Work request> Print only the lines below from the one with "Image resolution: width=448, height=2576." to the one with "Teach with Us", both included, exactly as they stand. Leave pictures out.

Top of Material provided

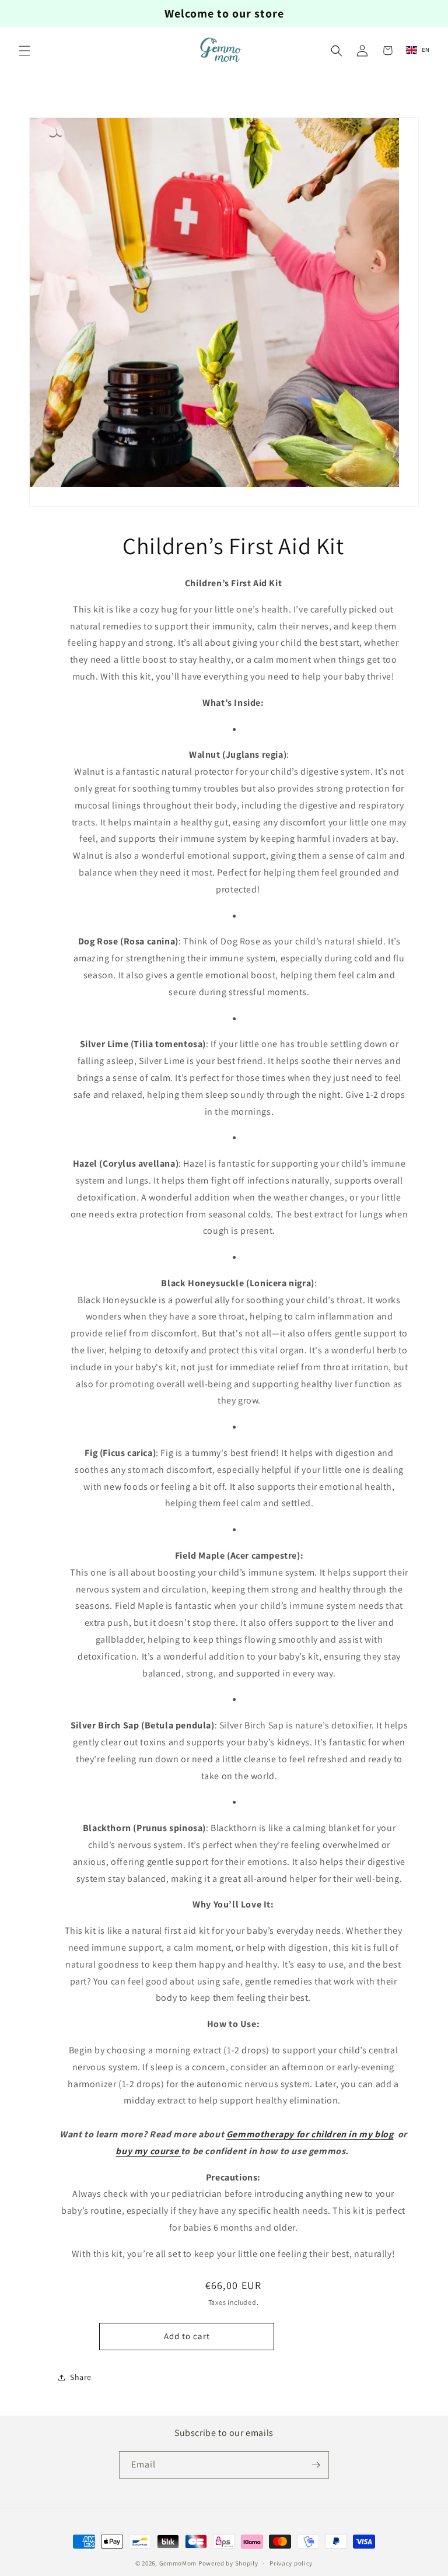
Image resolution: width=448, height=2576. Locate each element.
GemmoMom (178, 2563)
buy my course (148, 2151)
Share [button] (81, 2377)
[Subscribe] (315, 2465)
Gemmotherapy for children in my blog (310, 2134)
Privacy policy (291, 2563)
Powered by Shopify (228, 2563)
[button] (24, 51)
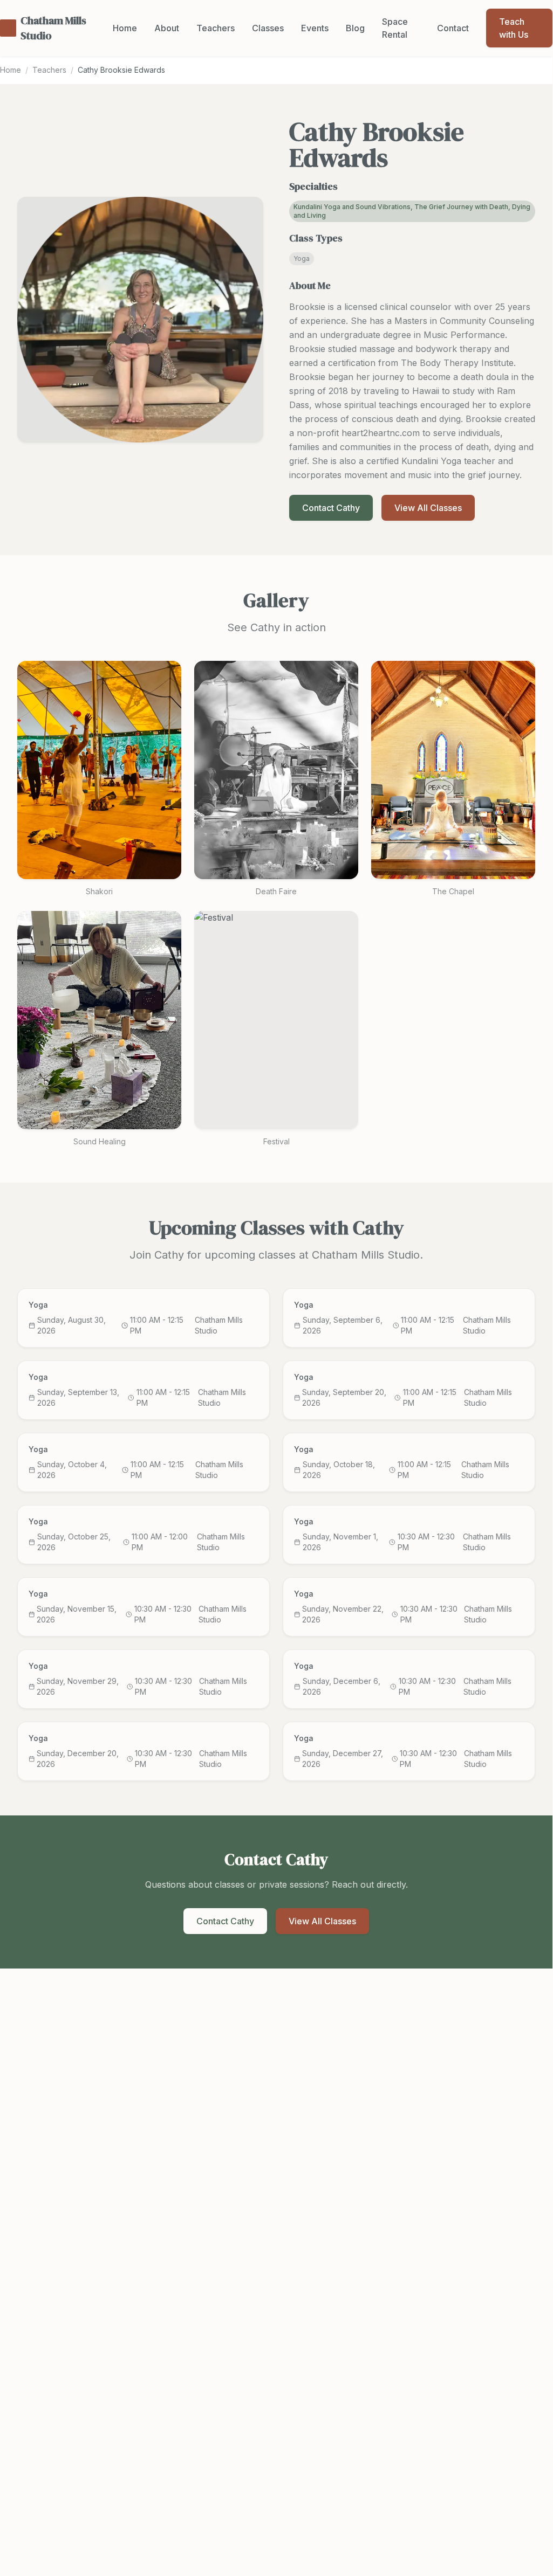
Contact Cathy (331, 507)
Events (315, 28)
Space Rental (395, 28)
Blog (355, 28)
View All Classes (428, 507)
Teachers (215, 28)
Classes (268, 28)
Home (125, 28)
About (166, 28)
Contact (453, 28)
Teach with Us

Bottom of Material provided
Top of Material provided

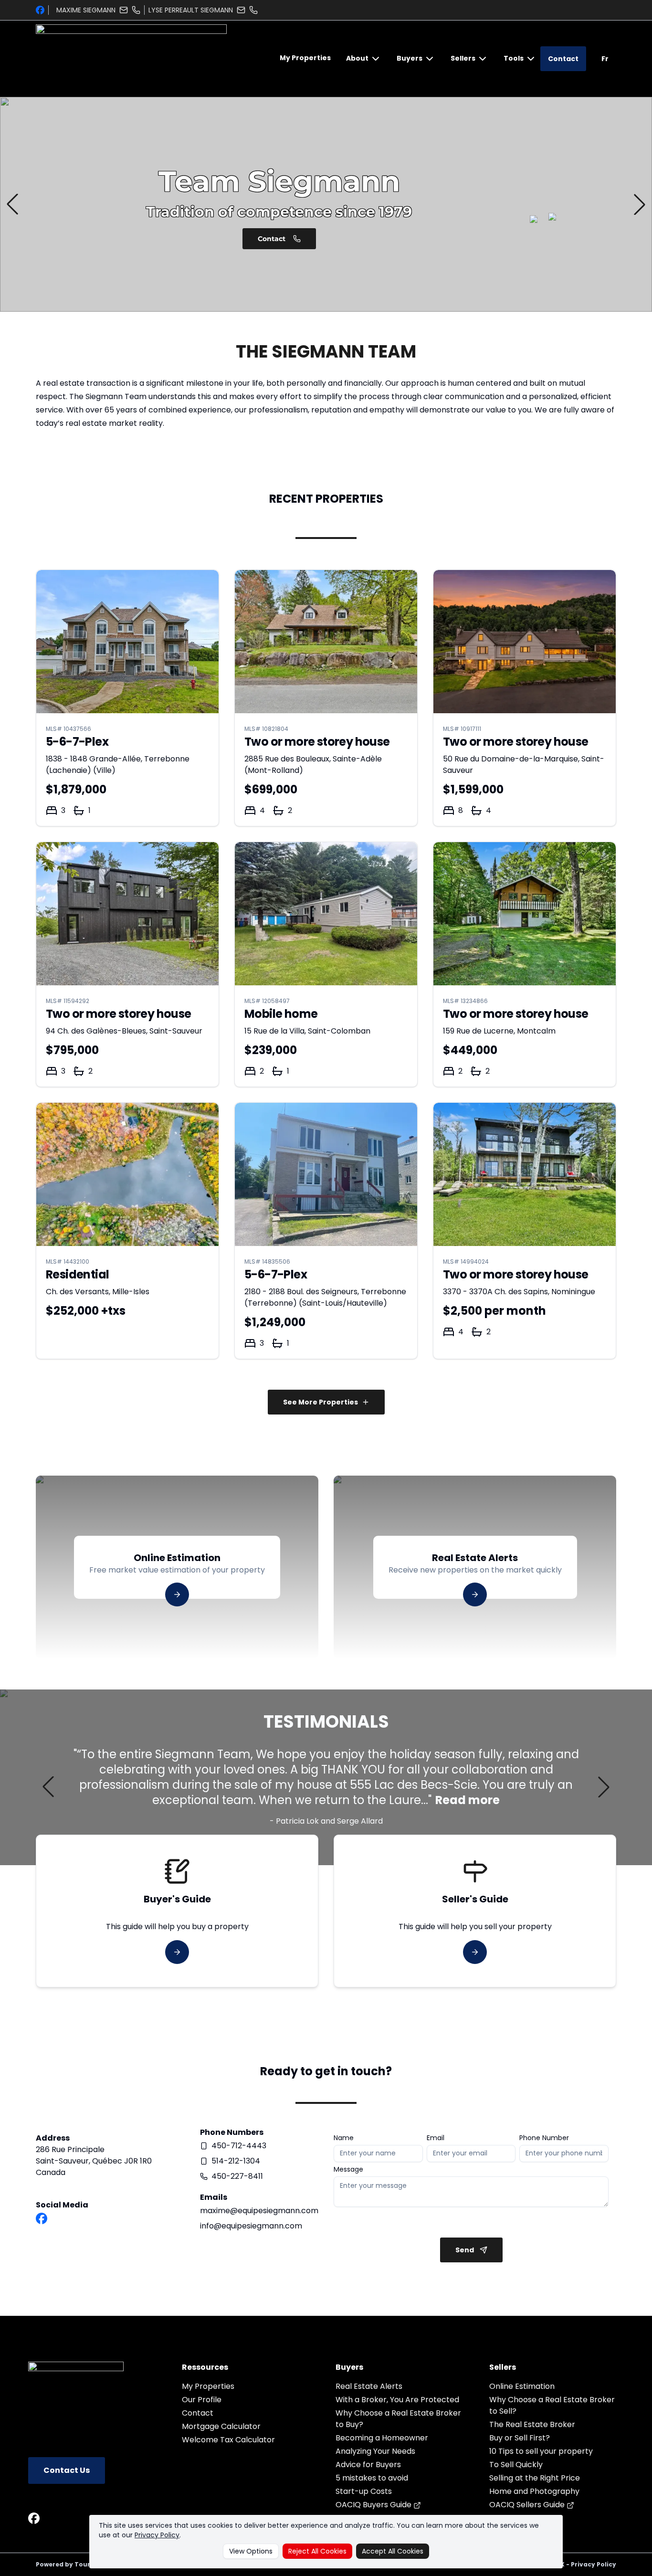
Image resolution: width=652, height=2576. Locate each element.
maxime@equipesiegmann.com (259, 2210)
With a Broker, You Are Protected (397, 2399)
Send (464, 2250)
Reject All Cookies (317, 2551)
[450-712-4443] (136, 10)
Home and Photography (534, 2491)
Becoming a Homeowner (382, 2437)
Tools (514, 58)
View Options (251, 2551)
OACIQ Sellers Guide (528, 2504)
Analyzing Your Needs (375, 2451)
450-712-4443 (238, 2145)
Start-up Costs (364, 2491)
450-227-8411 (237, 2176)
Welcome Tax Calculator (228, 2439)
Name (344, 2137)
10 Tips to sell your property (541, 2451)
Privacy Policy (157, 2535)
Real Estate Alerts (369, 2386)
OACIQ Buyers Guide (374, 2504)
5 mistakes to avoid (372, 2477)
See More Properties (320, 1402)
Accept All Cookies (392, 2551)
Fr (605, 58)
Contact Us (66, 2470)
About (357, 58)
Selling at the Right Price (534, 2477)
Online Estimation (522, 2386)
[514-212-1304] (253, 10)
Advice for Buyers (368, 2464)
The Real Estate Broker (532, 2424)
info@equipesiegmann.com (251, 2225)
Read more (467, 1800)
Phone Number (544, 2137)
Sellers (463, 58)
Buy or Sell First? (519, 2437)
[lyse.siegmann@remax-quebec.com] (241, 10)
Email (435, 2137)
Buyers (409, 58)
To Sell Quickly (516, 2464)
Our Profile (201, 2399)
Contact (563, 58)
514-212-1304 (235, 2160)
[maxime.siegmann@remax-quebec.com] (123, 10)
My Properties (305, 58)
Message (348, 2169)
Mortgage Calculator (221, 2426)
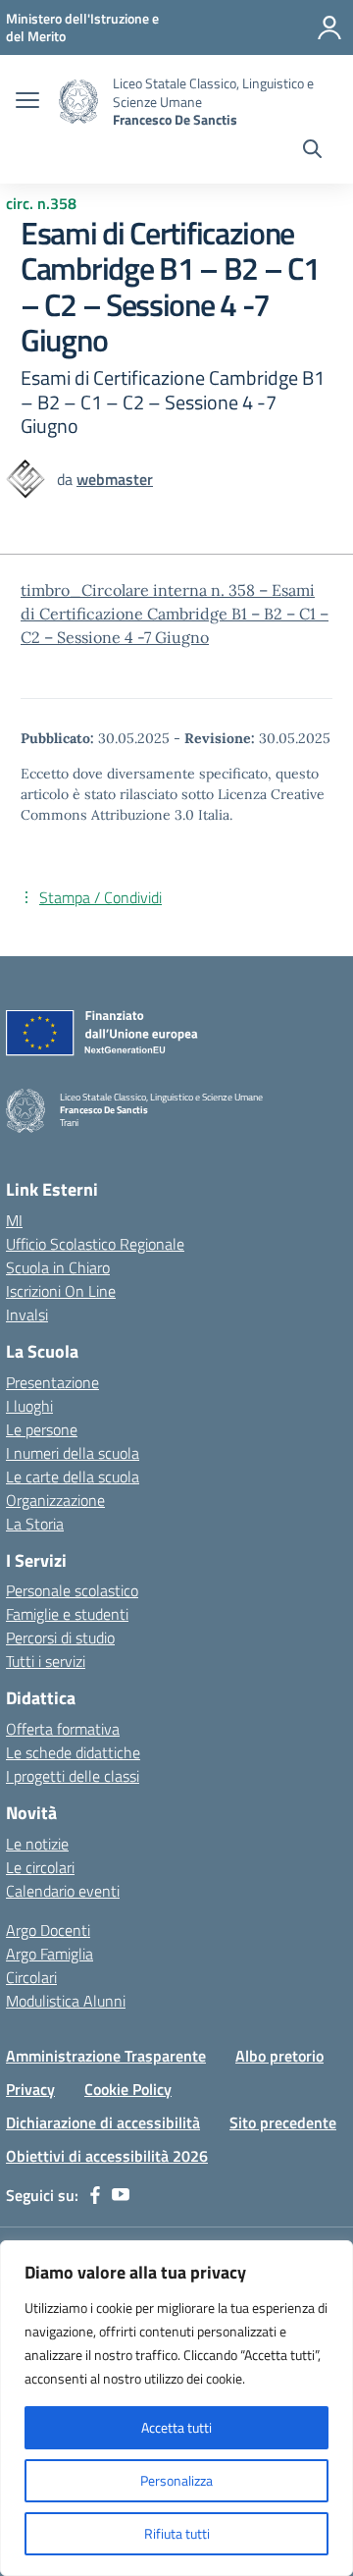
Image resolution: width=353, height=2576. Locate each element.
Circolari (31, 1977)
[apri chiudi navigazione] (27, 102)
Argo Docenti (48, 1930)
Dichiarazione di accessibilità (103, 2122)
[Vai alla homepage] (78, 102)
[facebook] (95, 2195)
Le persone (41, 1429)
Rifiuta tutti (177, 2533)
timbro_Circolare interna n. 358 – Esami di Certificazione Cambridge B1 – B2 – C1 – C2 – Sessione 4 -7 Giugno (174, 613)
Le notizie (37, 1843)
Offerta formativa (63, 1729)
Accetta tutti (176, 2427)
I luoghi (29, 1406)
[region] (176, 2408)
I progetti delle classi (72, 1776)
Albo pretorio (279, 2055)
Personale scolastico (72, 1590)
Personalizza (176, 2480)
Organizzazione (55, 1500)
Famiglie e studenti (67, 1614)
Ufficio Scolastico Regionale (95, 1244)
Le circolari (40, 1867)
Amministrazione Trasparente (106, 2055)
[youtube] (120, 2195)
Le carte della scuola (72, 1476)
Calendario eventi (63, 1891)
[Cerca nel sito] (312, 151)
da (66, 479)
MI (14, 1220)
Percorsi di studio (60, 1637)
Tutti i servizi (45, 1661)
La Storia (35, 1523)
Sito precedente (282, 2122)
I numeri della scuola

Bottom of Material provided

Task output>
Image resolution: width=448, height=2576. Locate each element.
GemmoMom (178, 2563)
buy my course (148, 2151)
Share [button] (81, 2377)
[Subscribe] (315, 2465)
Gemmotherapy for children in my blog (310, 2134)
Privacy policy (291, 2563)
Powered by Shopify (228, 2563)
[button] (24, 51)
Contact Cathy (331, 507)
Events (315, 28)
Space Rental (395, 28)
Blog (355, 28)
View All Classes (428, 507)
Teachers (215, 28)
Classes (268, 28)
Home (125, 28)
About (166, 28)
Contact (453, 28)
Teach with Us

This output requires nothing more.